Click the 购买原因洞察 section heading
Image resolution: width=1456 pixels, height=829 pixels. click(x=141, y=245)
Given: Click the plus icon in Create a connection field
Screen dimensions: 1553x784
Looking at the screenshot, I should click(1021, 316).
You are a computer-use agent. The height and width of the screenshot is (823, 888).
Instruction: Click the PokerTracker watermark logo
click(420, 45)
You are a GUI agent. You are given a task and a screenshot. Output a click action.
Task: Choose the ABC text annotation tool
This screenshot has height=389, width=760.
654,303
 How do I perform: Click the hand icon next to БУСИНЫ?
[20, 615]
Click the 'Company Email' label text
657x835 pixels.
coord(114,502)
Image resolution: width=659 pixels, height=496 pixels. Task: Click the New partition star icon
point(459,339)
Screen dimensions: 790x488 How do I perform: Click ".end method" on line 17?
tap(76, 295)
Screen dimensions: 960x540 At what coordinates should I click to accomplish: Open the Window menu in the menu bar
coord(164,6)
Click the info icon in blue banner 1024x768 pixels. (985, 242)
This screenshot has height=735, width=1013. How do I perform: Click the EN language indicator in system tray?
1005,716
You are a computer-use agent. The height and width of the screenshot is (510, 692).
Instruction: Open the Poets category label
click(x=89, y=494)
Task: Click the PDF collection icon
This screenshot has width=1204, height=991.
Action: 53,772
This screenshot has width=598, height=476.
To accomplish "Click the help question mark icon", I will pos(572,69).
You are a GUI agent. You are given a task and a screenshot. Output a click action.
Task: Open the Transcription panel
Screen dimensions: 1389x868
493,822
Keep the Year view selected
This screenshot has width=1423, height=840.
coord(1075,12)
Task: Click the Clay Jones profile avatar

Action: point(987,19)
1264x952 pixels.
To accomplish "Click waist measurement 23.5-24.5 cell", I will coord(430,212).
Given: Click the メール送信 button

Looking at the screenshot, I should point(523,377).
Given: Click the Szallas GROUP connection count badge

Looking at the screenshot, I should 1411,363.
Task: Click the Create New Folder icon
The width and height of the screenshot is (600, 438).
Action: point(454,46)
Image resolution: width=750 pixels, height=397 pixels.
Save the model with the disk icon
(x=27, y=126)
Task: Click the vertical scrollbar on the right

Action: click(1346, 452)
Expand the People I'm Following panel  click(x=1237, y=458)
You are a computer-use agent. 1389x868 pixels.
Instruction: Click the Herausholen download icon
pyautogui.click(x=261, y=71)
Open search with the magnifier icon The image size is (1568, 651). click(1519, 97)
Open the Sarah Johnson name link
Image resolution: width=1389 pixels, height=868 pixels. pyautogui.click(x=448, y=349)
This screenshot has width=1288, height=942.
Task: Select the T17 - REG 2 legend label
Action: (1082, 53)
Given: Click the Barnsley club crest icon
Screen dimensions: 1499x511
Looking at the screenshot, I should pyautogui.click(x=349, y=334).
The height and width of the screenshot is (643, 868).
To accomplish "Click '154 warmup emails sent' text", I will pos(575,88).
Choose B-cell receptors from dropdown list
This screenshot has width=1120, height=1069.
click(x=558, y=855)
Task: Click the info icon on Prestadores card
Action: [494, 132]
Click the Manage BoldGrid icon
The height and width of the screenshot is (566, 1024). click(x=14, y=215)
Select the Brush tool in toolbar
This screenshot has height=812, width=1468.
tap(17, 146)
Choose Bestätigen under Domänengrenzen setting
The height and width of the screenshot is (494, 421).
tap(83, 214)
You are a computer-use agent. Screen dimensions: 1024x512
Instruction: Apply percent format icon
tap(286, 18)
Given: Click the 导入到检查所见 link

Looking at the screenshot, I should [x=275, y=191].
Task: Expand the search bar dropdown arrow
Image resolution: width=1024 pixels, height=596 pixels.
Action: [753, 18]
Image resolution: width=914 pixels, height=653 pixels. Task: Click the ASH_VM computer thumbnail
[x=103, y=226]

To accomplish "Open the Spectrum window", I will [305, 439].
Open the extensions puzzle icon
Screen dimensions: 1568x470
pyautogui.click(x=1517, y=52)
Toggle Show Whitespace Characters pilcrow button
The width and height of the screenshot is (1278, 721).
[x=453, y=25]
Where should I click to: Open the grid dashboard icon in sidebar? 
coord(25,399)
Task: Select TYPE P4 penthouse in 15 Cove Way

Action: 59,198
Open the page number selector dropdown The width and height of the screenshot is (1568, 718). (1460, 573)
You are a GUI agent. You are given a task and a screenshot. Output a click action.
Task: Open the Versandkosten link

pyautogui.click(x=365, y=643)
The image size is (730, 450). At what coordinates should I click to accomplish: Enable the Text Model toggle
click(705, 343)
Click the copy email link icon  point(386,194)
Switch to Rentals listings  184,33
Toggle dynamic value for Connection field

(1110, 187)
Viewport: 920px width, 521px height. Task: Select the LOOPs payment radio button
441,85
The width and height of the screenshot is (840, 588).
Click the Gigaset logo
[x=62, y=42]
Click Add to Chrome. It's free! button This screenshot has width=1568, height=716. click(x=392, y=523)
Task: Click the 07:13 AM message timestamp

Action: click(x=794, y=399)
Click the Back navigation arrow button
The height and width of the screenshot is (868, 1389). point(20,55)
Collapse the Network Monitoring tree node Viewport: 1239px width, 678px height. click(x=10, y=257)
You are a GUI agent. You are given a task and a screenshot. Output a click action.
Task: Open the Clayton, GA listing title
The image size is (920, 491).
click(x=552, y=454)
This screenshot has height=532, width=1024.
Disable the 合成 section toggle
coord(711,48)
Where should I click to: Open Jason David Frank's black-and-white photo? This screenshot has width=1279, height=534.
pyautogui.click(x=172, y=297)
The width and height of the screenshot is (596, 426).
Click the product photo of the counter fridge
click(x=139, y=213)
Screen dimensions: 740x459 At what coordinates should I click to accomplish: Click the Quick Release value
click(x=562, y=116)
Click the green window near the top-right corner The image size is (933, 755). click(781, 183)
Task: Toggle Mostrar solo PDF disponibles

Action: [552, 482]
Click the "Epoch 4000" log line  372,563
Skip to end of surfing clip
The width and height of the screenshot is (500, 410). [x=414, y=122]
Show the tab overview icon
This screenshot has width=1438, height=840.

-*-*-

Convert every one of the rows above into a Markdown table with the columns Line No. and Text. Number each nonblank line and leave out the blank ones.

▶ [EXERCISE OUTPUT]
| Line No. | Text |
|---|---|
| 1 | Click the 购买原因洞察 section heading |
| 2 | Image resolution: width=1456 pixels, height=829 pixels. click(x=141, y=245) |
| 3 | Given: Click the plus icon in Create a connection field |
| 4 | Screen dimensions: 1553x784 |
| 5 | Looking at the screenshot, I should click(1021, 316). |
| 6 | You are a computer-use agent. The height and width of the screenshot is (823, 888). |
| 7 | Instruction: Click the PokerTracker watermark logo |
| 8 | click(420, 45) |
| 9 | You are a GUI agent. You are given a task and a screenshot. Output a click action. |
| 10 | Task: Choose the ABC text annotation tool |
| 11 | This screenshot has height=389, width=760. |
| 12 | 654,303 |
| 13 |  How do I perform: Click the hand icon next to БУСИНЫ? |
| 14 | [20, 615] |
| 15 | Click the 'Company Email' label text |
| 16 | 657x835 pixels. |
| 17 | coord(114,502) |
| 18 | Image resolution: width=659 pixels, height=496 pixels. Task: Click the New partition star icon |
| 19 | point(459,339) |
| 20 | Screen dimensions: 790x488 How do I perform: Click ".end method" on line 17? |
| 21 | tap(76, 295) |
| 22 | Screen dimensions: 960x540 At what coordinates should I click to accomplish: Open the Window menu in the menu bar |
| 23 | coord(164,6) |
| 24 | Click the info icon in blue banner 1024x768 pixels. (985, 242) |
| 25 | This screenshot has height=735, width=1013. How do I perform: Click the EN language indicator in system tray? |
| 26 | 1005,716 |
| 27 | You are a computer-use agent. The height and width of the screenshot is (510, 692). |
| 28 | Instruction: Open the Poets category label |
| 29 | click(x=89, y=494) |
| 30 | Task: Click the PDF collection icon |
| 31 | This screenshot has width=1204, height=991. |
| 32 | Action: 53,772 |
| 33 | This screenshot has width=598, height=476. |
| 34 | To accomplish "Click the help question mark icon", I will pos(572,69). |
| 35 | You are a GUI agent. You are given a task and a screenshot. Output a click action. |
| 36 | Task: Open the Transcription panel |
| 37 | Screen dimensions: 1389x868 |
| 38 | 493,822 |
| 39 | Keep the Year view selected |
| 40 | This screenshot has width=1423, height=840. |
| 41 | coord(1075,12) |
| 42 | Task: Click the Clay Jones profile avatar |
| 43 | Action: point(987,19) |
| 44 | 1264x952 pixels. |
| 45 | To accomplish "Click waist measurement 23.5-24.5 cell", I will coord(430,212). |
| 46 | Given: Click the メール送信 button |
| 47 | Looking at the screenshot, I should point(523,377). |
| 48 | Given: Click the Szallas GROUP connection count badge |
| 49 | Looking at the screenshot, I should 1411,363. |
| 50 | Task: Click the Create New Folder icon |
| 51 | The width and height of the screenshot is (600, 438). |
| 52 | Action: point(454,46) |
| 53 | Image resolution: width=750 pixels, height=397 pixels. |
| 54 | Save the model with the disk icon |
| 55 | (x=27, y=126) |
| 56 | Task: Click the vertical scrollbar on the right |
| 57 | Action: click(1346, 452) |
| 58 | Expand the People I'm Following panel  click(x=1237, y=458) |
| 59 | You are a computer-use agent. 1389x868 pixels. |
| 60 | Instruction: Click the Herausholen download icon |
| 61 | pyautogui.click(x=261, y=71) |
| 62 | Open search with the magnifier icon The image size is (1568, 651). click(1519, 97) |
| 63 | Open the Sarah Johnson name link |
| 64 | Image resolution: width=1389 pixels, height=868 pixels. pyautogui.click(x=448, y=349) |
| 65 | This screenshot has width=1288, height=942. |
| 66 | Task: Select the T17 - REG 2 legend label |
| 67 | Action: (1082, 53) |
| 68 | Given: Click the Barnsley club crest icon |
| 69 | Screen dimensions: 1499x511 |
| 70 | Looking at the screenshot, I should pyautogui.click(x=349, y=334). |
| 71 | The height and width of the screenshot is (643, 868). |
| 72 | To accomplish "Click '154 warmup emails sent' text", I will pos(575,88). |
| 73 | Choose B-cell receptors from dropdown list |
| 74 | This screenshot has width=1120, height=1069. |
| 75 | click(x=558, y=855) |
| 76 | Task: Click the info icon on Prestadores card |
| 77 | Action: [494, 132] |
| 78 | Click the Manage BoldGrid icon |
| 79 | The height and width of the screenshot is (566, 1024). click(x=14, y=215) |
| 80 | Select the Brush tool in toolbar |
| 81 | This screenshot has height=812, width=1468. |
| 82 | tap(17, 146) |
| 83 | Choose Bestätigen under Domänengrenzen setting |
| 84 | The height and width of the screenshot is (494, 421). |
| 85 | tap(83, 214) |
| 86 | You are a computer-use agent. Screen dimensions: 1024x512 |
| 87 | Instruction: Apply percent format icon |
| 88 | tap(286, 18) |
| 89 | Given: Click the 导入到检查所见 link |
| 90 | Looking at the screenshot, I should [x=275, y=191]. |
| 91 | Task: Expand the search bar dropdown arrow |
| 92 | Image resolution: width=1024 pixels, height=596 pixels. |
| 93 | Action: [753, 18] |
| 94 | Image resolution: width=914 pixels, height=653 pixels. Task: Click the ASH_VM computer thumbnail |
| 95 | [x=103, y=226] |
| 96 | To accomplish "Open the Spectrum window", I will [305, 439]. |
| 97 | Open the extensions puzzle icon |
| 98 | Screen dimensions: 1568x470 |
| 99 | pyautogui.click(x=1517, y=52) |
| 100 | Toggle Show Whitespace Characters pilcrow button |
| 101 | The width and height of the screenshot is (1278, 721). |
| 102 | [x=453, y=25] |
| 103 | Where should I click to: Open the grid dashboard icon in sidebar?  |
| 104 | coord(25,399) |
| 105 | Task: Select TYPE P4 penthouse in 15 Cove Way |
| 106 | Action: 59,198 |
| 107 | Open the page number selector dropdown The width and height of the screenshot is (1568, 718). (1460, 573) |
| 108 | You are a GUI agent. You are given a task and a screenshot. Output a click action. |
| 109 | Task: Open the Versandkosten link |
| 110 | pyautogui.click(x=365, y=643) |
| 111 | The image size is (730, 450). At what coordinates should I click to accomplish: Enable the Text Model toggle |
| 112 | click(705, 343) |
| 113 | Click the copy email link icon  point(386,194) |
| 114 | Switch to Rentals listings  184,33 |
| 115 | Toggle dynamic value for Connection field |
| 116 | (1110, 187) |
| 117 | Viewport: 920px width, 521px height. Task: Select the LOOPs payment radio button |
| 118 | 441,85 |
| 119 | The width and height of the screenshot is (840, 588). |
| 120 | Click the Gigaset logo |
| 121 | [x=62, y=42] |
| 122 | Click Add to Chrome. It's free! button This screenshot has width=1568, height=716. click(x=392, y=523) |
| 123 | Task: Click the 07:13 AM message timestamp |
| 124 | Action: click(x=794, y=399) |
| 125 | Click the Back navigation arrow button |
| 126 | The height and width of the screenshot is (868, 1389). point(20,55) |
| 127 | Collapse the Network Monitoring tree node Viewport: 1239px width, 678px height. click(x=10, y=257) |
| 128 | You are a GUI agent. You are given a task and a screenshot. Output a click action. |
| 129 | Task: Open the Clayton, GA listing title |
| 130 | The image size is (920, 491). |
| 131 | click(x=552, y=454) |
| 132 | This screenshot has height=532, width=1024. |
| 133 | Disable the 合成 section toggle |
| 134 | coord(711,48) |
| 135 | Where should I click to: Open Jason David Frank's black-and-white photo? This screenshot has width=1279, height=534. |
| 136 | pyautogui.click(x=172, y=297) |
| 137 | The width and height of the screenshot is (596, 426). |
| 138 | Click the product photo of the counter fridge |
| 139 | click(x=139, y=213) |
| 140 | Screen dimensions: 740x459 At what coordinates should I click to accomplish: Click the Quick Release value |
| 141 | click(x=562, y=116) |
| 142 | Click the green window near the top-right corner The image size is (933, 755). click(781, 183) |
| 143 | Task: Toggle Mostrar solo PDF disponibles |
| 144 | Action: [552, 482] |
| 145 | Click the "Epoch 4000" log line  372,563 |
| 146 | Skip to end of surfing clip |
| 147 | The width and height of the screenshot is (500, 410). [x=414, y=122] |
| 148 | Show the tab overview icon |
| 149 | This screenshot has width=1438, height=840. |